ACTION ITEM |
The records follow. Give them all back exactly.

************

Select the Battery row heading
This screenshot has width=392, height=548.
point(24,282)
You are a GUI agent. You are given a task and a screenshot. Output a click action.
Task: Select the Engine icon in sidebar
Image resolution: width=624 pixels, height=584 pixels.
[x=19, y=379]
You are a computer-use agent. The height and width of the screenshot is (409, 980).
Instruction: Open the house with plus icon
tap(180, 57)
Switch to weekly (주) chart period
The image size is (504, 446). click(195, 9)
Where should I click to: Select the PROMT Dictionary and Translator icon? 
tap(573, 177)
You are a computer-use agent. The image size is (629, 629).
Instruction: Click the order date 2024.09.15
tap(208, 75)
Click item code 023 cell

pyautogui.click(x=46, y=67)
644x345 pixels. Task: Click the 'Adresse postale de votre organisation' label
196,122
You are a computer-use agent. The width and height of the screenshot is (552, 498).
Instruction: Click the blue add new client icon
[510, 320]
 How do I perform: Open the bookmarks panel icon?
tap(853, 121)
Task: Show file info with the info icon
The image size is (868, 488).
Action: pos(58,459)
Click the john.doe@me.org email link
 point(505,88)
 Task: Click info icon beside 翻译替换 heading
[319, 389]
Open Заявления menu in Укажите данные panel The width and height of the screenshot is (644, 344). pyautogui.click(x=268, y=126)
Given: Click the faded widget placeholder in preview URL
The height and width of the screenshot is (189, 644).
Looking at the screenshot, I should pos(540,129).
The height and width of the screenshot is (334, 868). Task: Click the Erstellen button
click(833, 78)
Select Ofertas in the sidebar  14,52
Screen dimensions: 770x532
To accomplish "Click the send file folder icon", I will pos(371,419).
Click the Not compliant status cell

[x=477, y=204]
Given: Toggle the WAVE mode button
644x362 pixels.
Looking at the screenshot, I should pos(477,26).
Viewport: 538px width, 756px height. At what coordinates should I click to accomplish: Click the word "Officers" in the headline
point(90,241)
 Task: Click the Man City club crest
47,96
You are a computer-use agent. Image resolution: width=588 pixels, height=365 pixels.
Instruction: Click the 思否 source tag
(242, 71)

************

RESULT OF THIS TASK |
Select the Battery row heading
This screenshot has width=392, height=548.
point(24,282)
You are a GUI agent. You are given a task and a screenshot. Output a click action.
Task: Select the Engine icon in sidebar
Image resolution: width=624 pixels, height=584 pixels.
[x=19, y=379]
You are a computer-use agent. The height and width of the screenshot is (409, 980).
Instruction: Open the house with plus icon
tap(180, 57)
Switch to weekly (주) chart period
The image size is (504, 446). click(195, 9)
Where should I click to: Select the PROMT Dictionary and Translator icon? 
tap(573, 177)
You are a computer-use agent. The image size is (629, 629).
Instruction: Click the order date 2024.09.15
tap(208, 75)
Click item code 023 cell

pyautogui.click(x=46, y=67)
644x345 pixels. Task: Click the 'Adresse postale de votre organisation' label
196,122
You are a computer-use agent. The width and height of the screenshot is (552, 498).
Instruction: Click the blue add new client icon
[510, 320]
 How do I perform: Open the bookmarks panel icon?
tap(853, 121)
Task: Show file info with the info icon
The image size is (868, 488).
Action: pos(58,459)
Click the john.doe@me.org email link
 point(505,88)
 Task: Click info icon beside 翻译替换 heading
[319, 389]
Open Заявления menu in Укажите данные panel The width and height of the screenshot is (644, 344). pyautogui.click(x=268, y=126)
Given: Click the faded widget placeholder in preview URL
The height and width of the screenshot is (189, 644).
Looking at the screenshot, I should pos(540,129).
The height and width of the screenshot is (334, 868). Task: Click the Erstellen button
click(833, 78)
Select Ofertas in the sidebar  14,52
Screen dimensions: 770x532
To accomplish "Click the send file folder icon", I will pos(371,419).
Click the Not compliant status cell

[x=477, y=204]
Given: Toggle the WAVE mode button
644x362 pixels.
Looking at the screenshot, I should pos(477,26).
Viewport: 538px width, 756px height. At what coordinates should I click to accomplish: Click the word "Officers" in the headline
point(90,241)
 Task: Click the Man City club crest
47,96
You are a computer-use agent. Image resolution: width=588 pixels, height=365 pixels.
Instruction: Click the 思否 source tag
(242, 71)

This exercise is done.